Graydon Carter, the iconic editor of Vanity Fair for the past 25 years, plans to step down from his role leading the magazine in December, reports The New York Times.
Vanity Fair, a monthly publication, still breaks news and drives the public conversation in an age of digital-first media. Carter, 68, says that he wants to leave while the magazine is “on top,” according to the Times.
So what’s next for the media mogul? He rented a house in the Provence region of France and plans to say there for six months. He says that he has a rough idea about the next chapter after that half-year vacation, but he is not yet ready to announce it.
His vacated editorial position—one of the most high-profile, coveted jobs in the New York media world—is sure to be a cause of rampant speculation and jockeying. The Times reports that Adam Moss of New York Magazine and Janice Min of The Hollywood Reporter are both potential candidates.
Carter, born into the middle-class suburbs of Ottawa, Canada, worked as a railway lineman and cemetery digger, before turning to journalism. He got a job at Time in the late 1970s and then moved through a few media organizations, including a notable run at the short-lived Spy magazine, before landing at Vanity Fair in 1992.
He nurtured writing about the grandeur and grittiness of Hollywood, but also published scores of investigative pieces, including the major, 2005 scoop unmasking the identity of Mark Felt, the famed Watergate leaker known as ‘Deep Throat.’ He also pioneered one of the most exclusive soirées in Hollywood, the Vanity Fair Oscar party.
Carter admits to the Times that he thought about leaving Vanity Fair earlier, but after Trump was elected, he decided to stay on a bit longer. Carter and Trump have a notorious, long-running feud—Carter helped coin the now-infamous “short-fingered vulgarian” description of Trump and Trump has tweeted about Carter 42 times, all negative.

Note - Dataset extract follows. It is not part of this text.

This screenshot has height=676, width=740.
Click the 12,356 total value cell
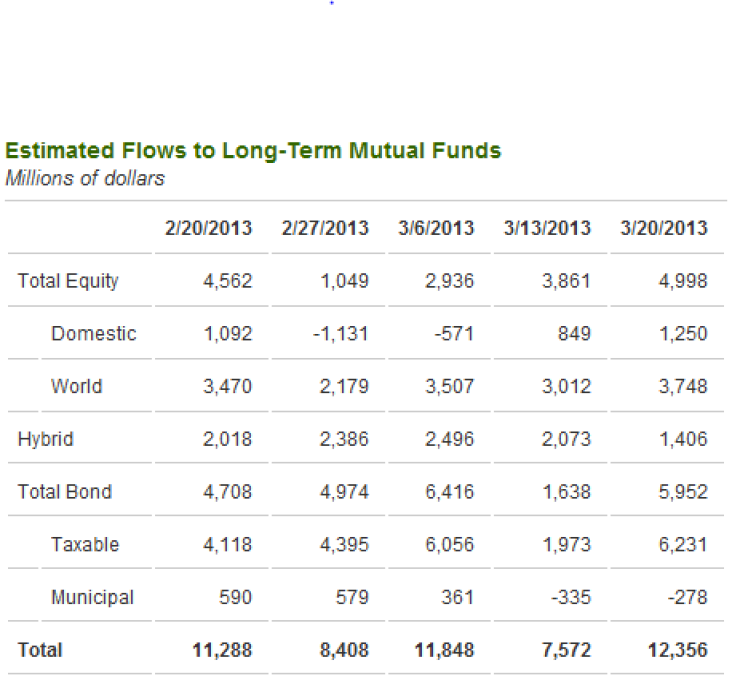[677, 650]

Carter said he has accepted it will be difficult to leave the magazine and, as a result, he said that he started seeing a psychiatrist for the first time. “At Spy, we would tack on the epithet ‘survivor’ to somebody, as if it was a negative term,” he told the Times. “And you realized, after awhile, it’s actually a positive term. Just surviving in life, in this life, is difficult enough.”